Half of the dataset population has a left ventricle ejection fraction lower than 45%, thus being considered at pathological risk (beyond the uncertainty of the measurement). Also, 19% of the images have a poor quality (based on the opinion of one expert), indicating that for this subgroup the localization of the left ventricle endocarium and left ventricle epicardium as well as the estimation of clinical indices are not considered clinically accurate and workable. In classical analysis, poor quality images are usually removed from the dataset because of their clinical uselessness.

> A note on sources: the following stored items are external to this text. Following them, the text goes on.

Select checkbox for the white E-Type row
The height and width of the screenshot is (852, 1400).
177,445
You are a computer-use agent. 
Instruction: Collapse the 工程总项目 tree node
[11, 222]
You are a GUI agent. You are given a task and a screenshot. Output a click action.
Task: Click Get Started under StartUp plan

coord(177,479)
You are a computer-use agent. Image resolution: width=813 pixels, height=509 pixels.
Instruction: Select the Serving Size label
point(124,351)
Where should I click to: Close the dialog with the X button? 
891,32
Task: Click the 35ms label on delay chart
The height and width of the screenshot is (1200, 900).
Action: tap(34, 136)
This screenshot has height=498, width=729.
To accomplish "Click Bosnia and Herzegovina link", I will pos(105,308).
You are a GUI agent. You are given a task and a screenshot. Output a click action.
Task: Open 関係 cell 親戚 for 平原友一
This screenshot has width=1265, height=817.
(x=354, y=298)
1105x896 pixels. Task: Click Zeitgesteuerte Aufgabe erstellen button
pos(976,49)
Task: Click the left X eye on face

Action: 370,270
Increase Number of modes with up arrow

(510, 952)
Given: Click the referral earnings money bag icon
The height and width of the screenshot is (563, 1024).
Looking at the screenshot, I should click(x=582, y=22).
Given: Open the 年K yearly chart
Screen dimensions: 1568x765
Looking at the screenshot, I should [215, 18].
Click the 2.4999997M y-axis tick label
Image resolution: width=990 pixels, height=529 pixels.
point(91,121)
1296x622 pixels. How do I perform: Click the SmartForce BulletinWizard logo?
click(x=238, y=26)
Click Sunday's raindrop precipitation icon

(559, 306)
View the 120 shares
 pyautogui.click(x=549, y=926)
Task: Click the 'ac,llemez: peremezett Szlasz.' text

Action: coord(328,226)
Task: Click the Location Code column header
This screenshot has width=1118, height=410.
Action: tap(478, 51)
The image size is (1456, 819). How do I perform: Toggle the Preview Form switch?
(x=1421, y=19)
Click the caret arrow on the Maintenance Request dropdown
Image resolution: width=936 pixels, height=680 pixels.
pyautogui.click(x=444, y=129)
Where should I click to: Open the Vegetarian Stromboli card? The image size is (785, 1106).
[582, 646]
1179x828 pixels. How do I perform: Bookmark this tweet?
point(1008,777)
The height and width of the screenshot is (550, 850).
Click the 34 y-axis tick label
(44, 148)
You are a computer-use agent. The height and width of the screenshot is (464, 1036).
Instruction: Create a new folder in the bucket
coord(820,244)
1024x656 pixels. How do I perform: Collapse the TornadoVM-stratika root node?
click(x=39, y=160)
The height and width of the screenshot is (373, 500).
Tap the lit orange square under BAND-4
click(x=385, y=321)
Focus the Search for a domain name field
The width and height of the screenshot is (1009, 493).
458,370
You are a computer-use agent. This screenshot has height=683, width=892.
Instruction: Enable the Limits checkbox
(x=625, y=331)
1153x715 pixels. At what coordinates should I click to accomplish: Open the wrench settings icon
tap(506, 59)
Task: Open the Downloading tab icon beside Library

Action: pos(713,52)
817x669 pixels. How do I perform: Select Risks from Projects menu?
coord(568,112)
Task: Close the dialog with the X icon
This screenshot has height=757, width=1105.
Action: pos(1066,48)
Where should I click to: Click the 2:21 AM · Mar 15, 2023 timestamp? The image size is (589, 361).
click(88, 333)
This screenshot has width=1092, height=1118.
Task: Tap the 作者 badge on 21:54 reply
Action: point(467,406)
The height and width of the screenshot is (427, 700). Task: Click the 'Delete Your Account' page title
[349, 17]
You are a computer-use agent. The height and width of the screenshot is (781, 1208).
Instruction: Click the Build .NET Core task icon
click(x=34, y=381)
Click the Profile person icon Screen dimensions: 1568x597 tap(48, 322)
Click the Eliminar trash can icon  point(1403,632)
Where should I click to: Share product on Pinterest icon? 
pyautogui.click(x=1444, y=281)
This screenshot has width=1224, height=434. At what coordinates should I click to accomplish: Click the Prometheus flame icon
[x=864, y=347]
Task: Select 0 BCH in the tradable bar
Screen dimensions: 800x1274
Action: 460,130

Therefore, those data were not involved in this project during the computation of the different metrics but were used to study their influence as part of the training and validation sets for deep learning techniques.

Involved systems

The full dataset was acquired from GE Vivid E95 ultrasound scanners (GE Vingmed Ultrasound, Horten Norway), with a GE M5S probe (GE Healthcare, US). No additional protocol than the one used in clinical routine was put in place. For each patient, 2D apical four-chamber and two-chamber view sequences were exported from EchoPAC analysis software (GE Vingmed Ultrasound, Horten, Norway). These standard cardiac views were chosen for this study to enable the estimation of left ventricle ejection fraction values based on the Simpson’s biplane method of discs. Each exported sequence corresponds to a set of B-mode images expressed in polar coordinates. The same interpolation procedure was used to express all sequences in Cartesian coordinates with a unique grid resolution, i.e. λ/2 = 0.3 mm along the x-axis (axis parallel to the probe) and λ/4 = 0.15 mm along the z-axis (axis perpendicular to the probe), where λ corresponds to the wavelength of the ultrasound probe. At least one full cardiac cycle was acquired for each patient in each view, allowing manual annotation of cardiac structures at ED and ES.